If/then style question
Carl Banks
pavlovevidence at gmail.com
Thu Dec 16 23:32:29 EST 2010
On Dec 16, 2:56 pm, Ryan Kelly <r... at rfk.id.au> wrote:
> On Thu, 2010-12-16 at 21:49 +0000, John Gordon wrote:
> > (This is mostly a style question, and perhaps one that has already been
> > discussed elsewhere.
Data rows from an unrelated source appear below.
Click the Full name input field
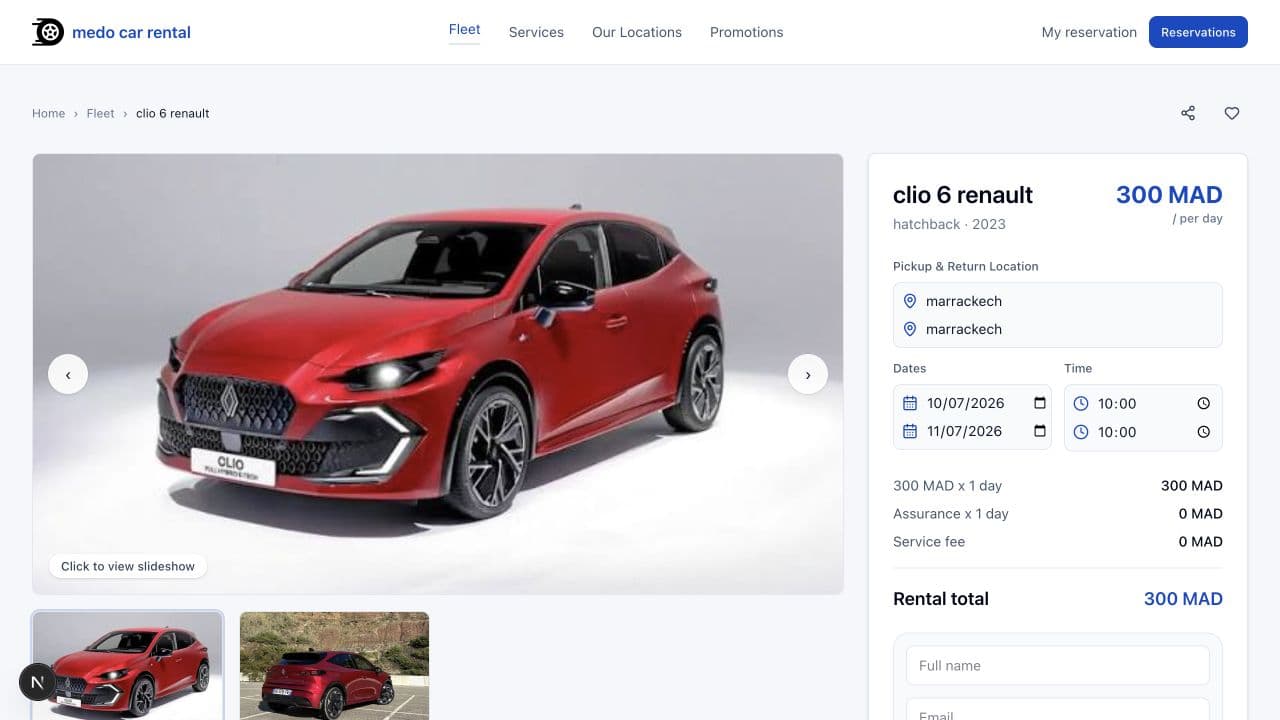 click(x=1058, y=665)
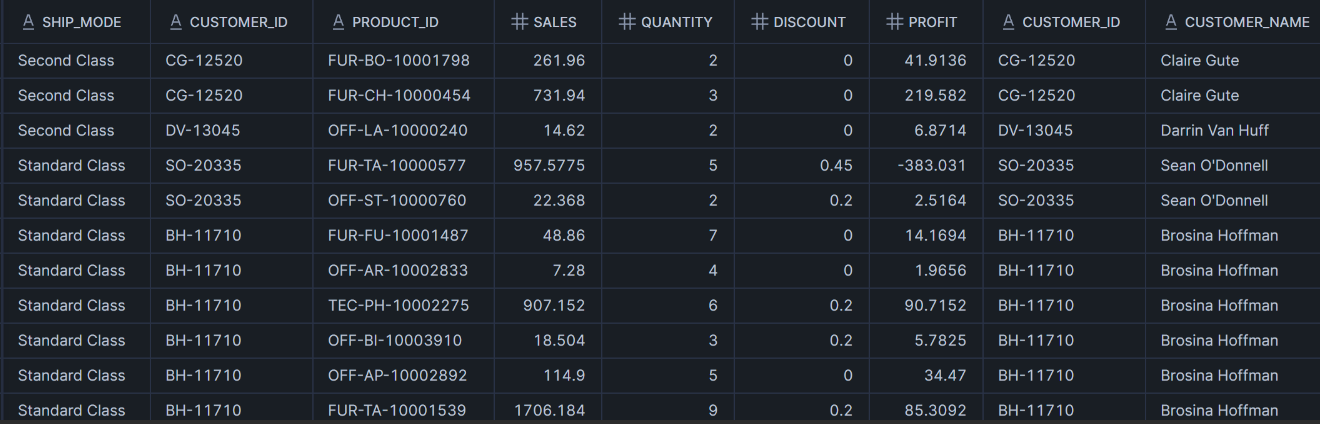Click the hash icon beside QUANTITY
Viewport: 1320px width, 424px height.
[x=627, y=22]
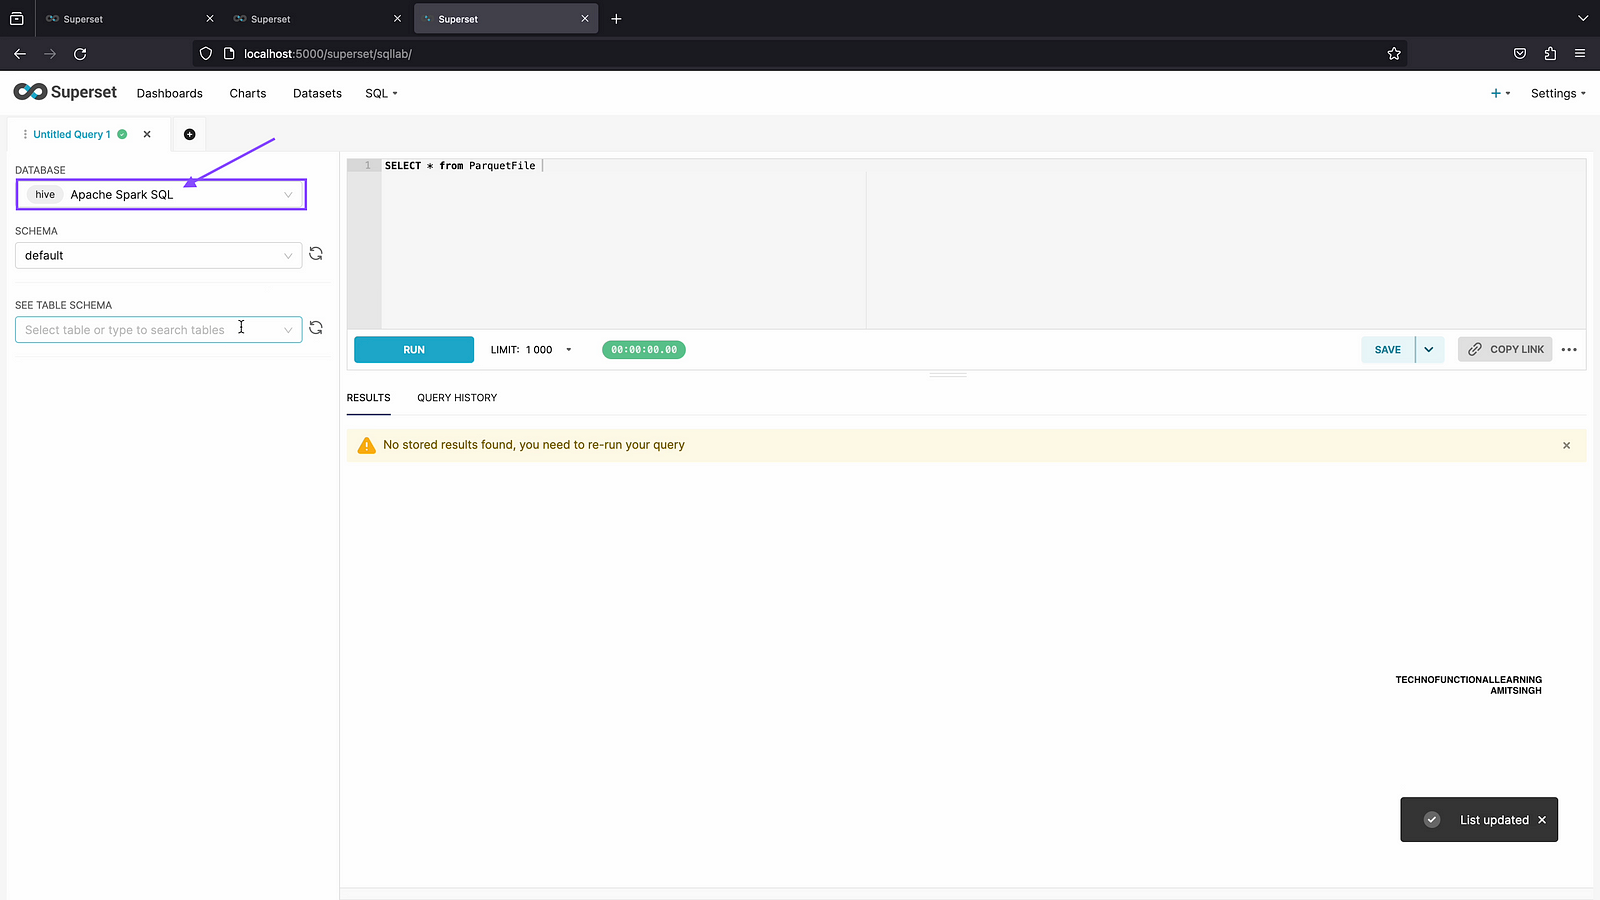Bookmark this page with star icon

(1394, 54)
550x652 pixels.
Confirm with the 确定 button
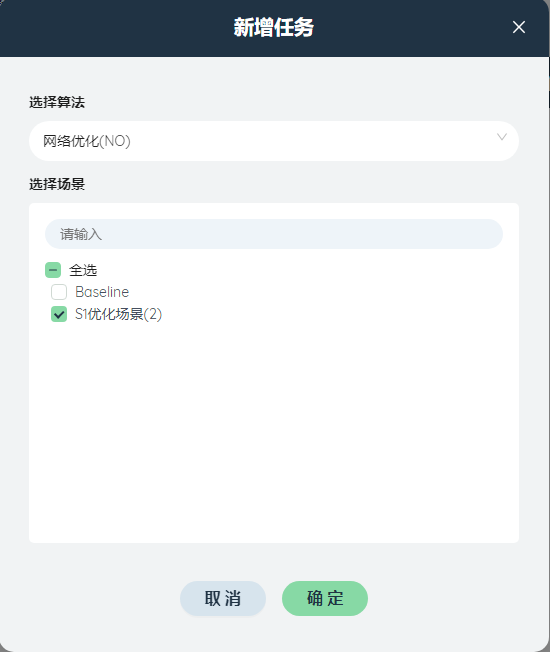(x=325, y=598)
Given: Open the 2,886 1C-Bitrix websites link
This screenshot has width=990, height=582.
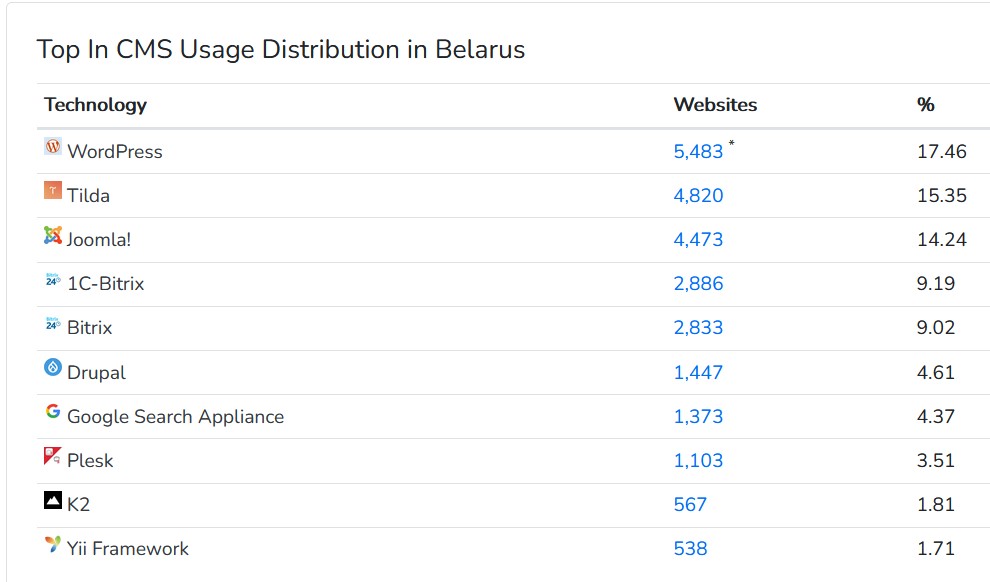Looking at the screenshot, I should point(698,284).
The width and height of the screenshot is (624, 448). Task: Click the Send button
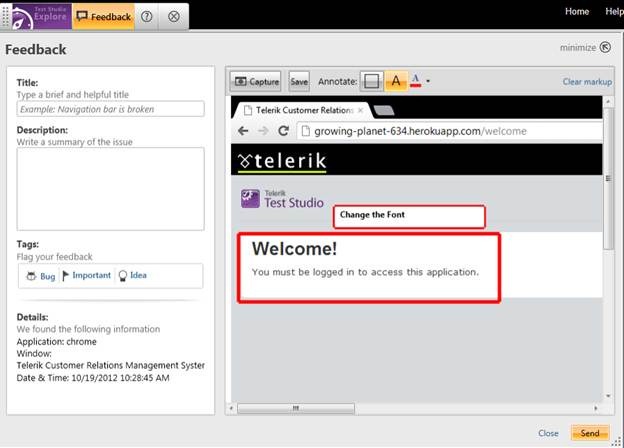pos(590,433)
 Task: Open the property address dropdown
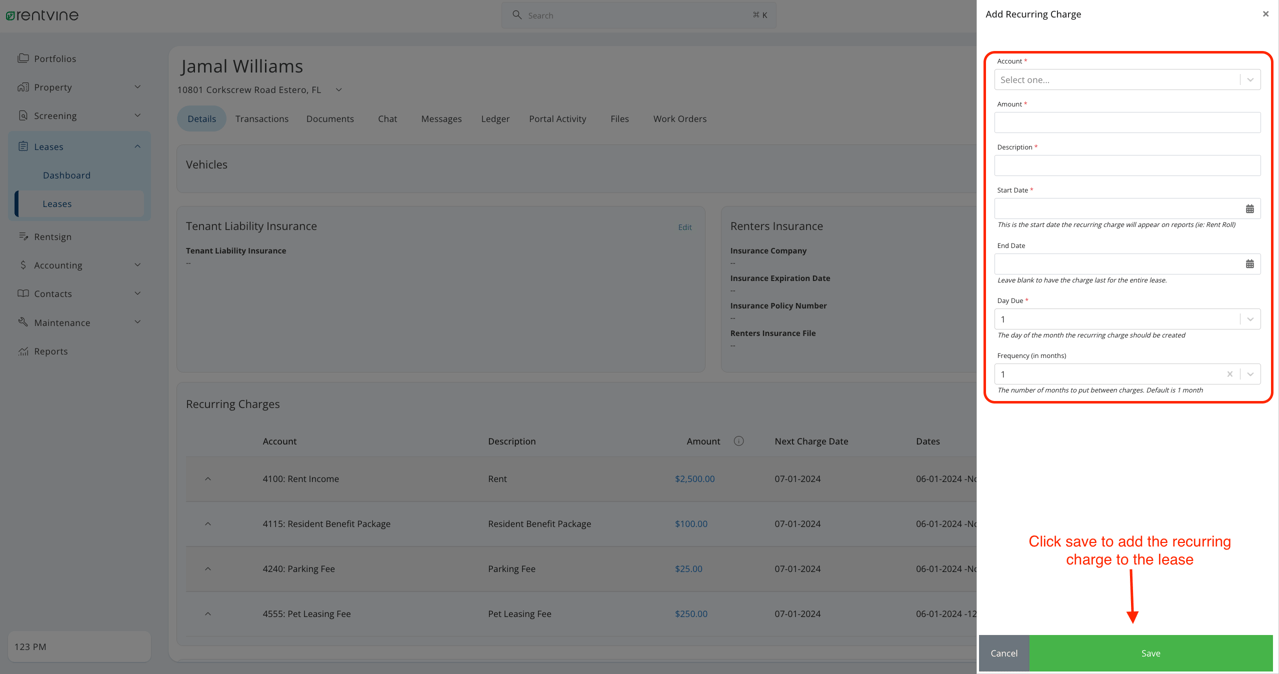tap(337, 89)
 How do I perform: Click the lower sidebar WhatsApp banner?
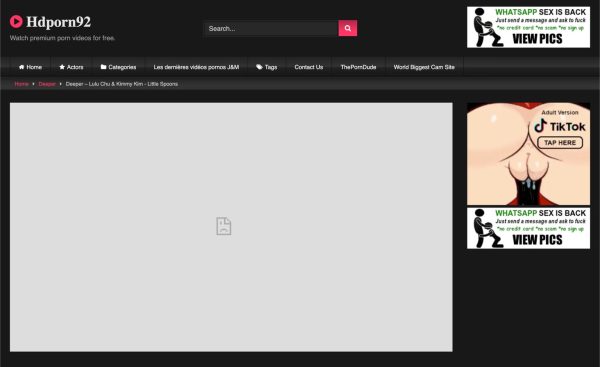coord(528,228)
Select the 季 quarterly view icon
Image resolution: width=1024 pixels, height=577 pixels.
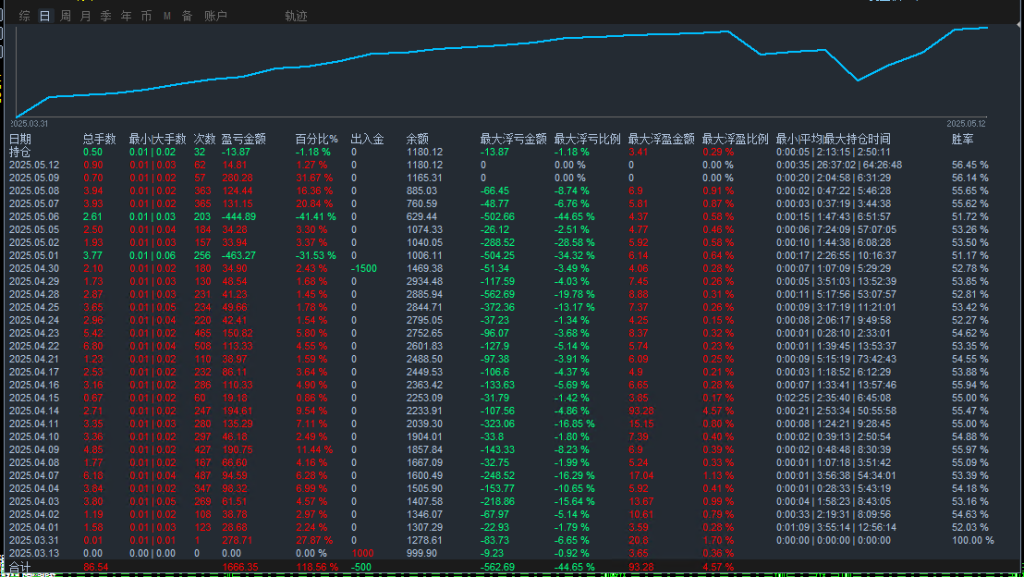tap(105, 14)
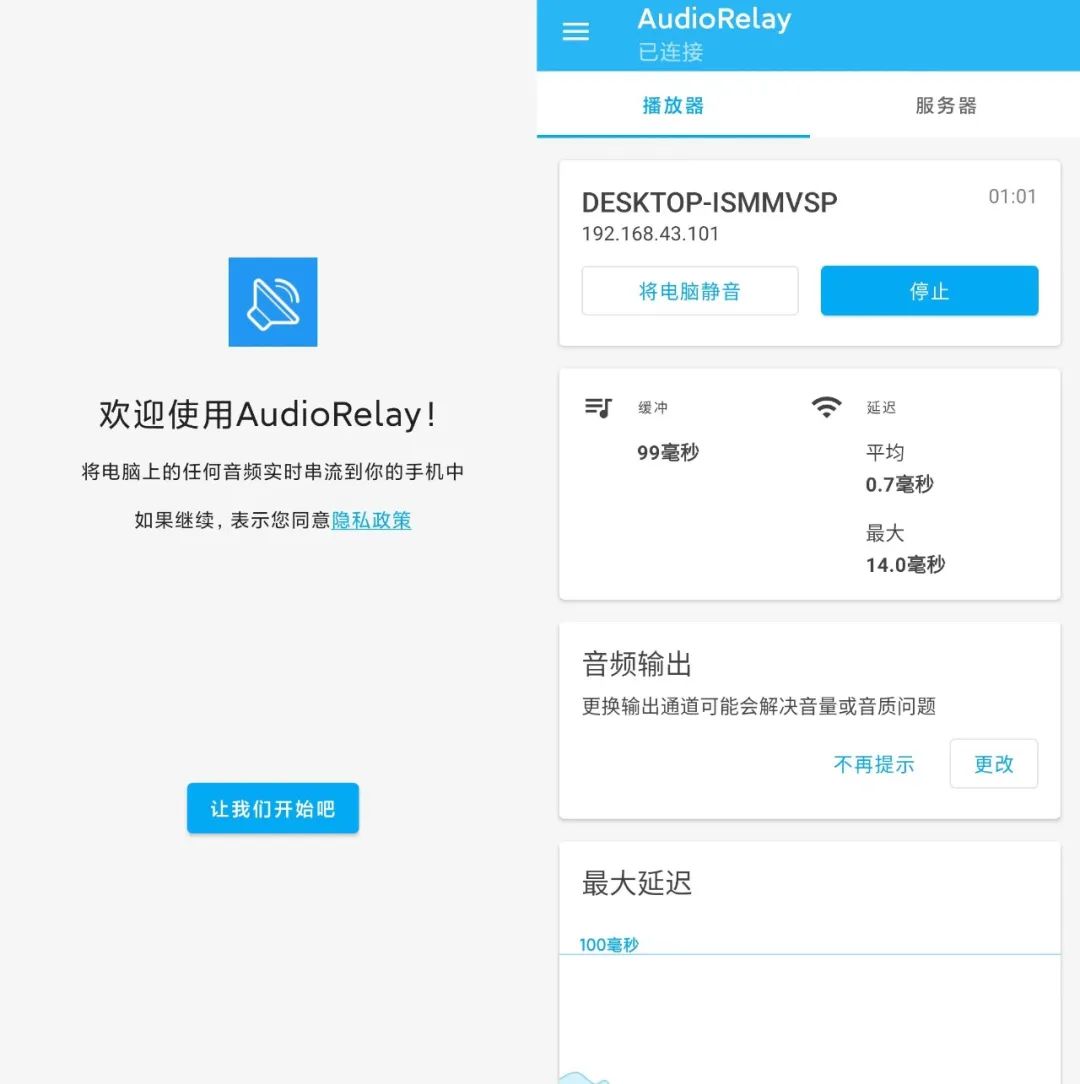Click the AudioRelay title in the header
Screen dimensions: 1080x1084
[713, 19]
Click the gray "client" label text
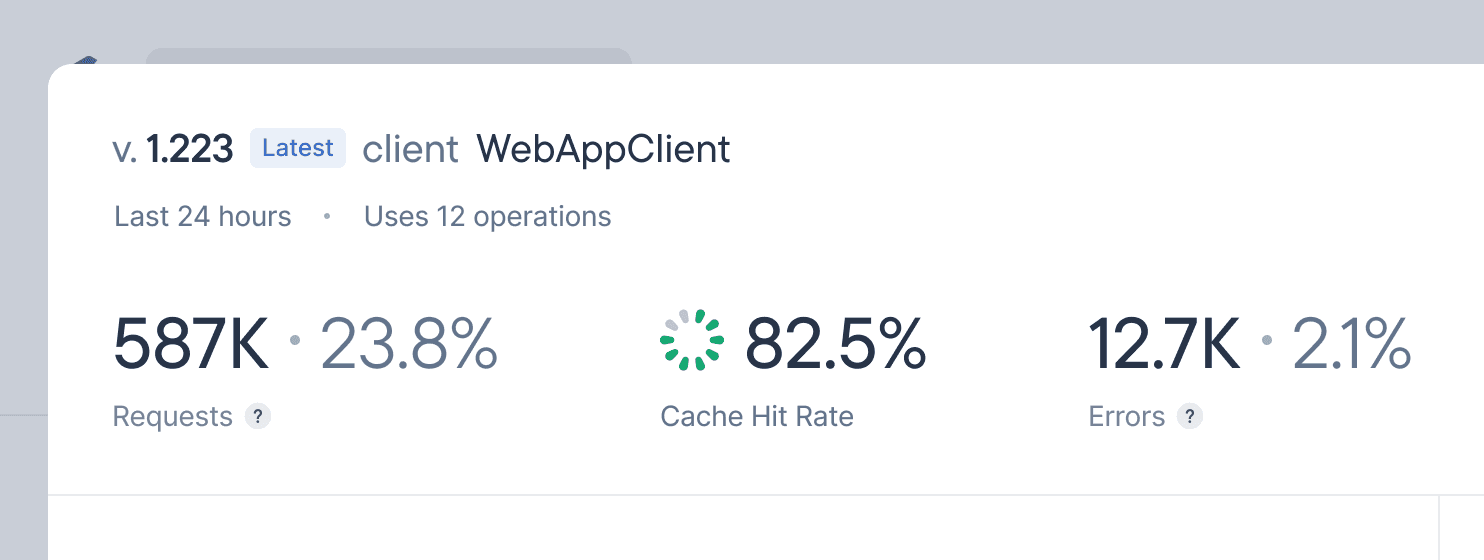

If so, a pointer to that discussion will be
> > appreciated!)
>
> > When I started learning Python, I wrote a lot of methods that looked like
> > this:
>
> > def myMethod(self, arg1, arg2):
> > if some_good_condition:
> > if some_other_good_condition:
> > if yet_another_good_condition:
> > do_some_useful_stuff()
> > exitCode = good1
> > else:
> > exitCode = bad3
> > else:
> > exitCode = bad2
> > else:
> > exitCode = bad1
> > return exitCode
>
> > But lately I've been preferring this style:
>
> > def myMethod(self, arg1, arg2):
> > if some_bad_condition:
> > return bad1
> > elif some_other_bad_condition:
> > return bad2
> > elif yet_another_bad_condition:
> > return bad3
> > do_some_useful_stuff()
> > return good1
>
> > I like this style more, mostly because it eliminates a lot of indentation.
>
> > However I recall one of my college CS courses stating that "one entry,
> > one exit" was a good way to write code, and this style has lots of exits.
>
> > Are there any concrete advantages of one style over the other?
>
> "one entry, one exit" has its good points, but it's *way* overquoted and
> overused.
>
> Do you raise any exceptions? Do you call any functions that might raise
> exceptions? If so, you've got multiple exit points already.
>
> I think this style a lot more important in a language like C where you
> have to be super-careful about cleaning up after yourself. The single
> exit point makes it easier to verify that all cleanup tasks have been
> performed. Assuming you're using "with" or "try-finally" then you just
> don't need such guarantees in python.
Even without the cleanup issue, sometimes you want to edit a function
to affect all return values somehow. If you have a single exit point
you just make the change there; if you have mulitple you have to hunt
them down and change all of them--if you remember to. I just got bit
by that one.
It's a trade-off. Readability and/or conciseness versus error
robustness. I tend to go for the former but mileage varies.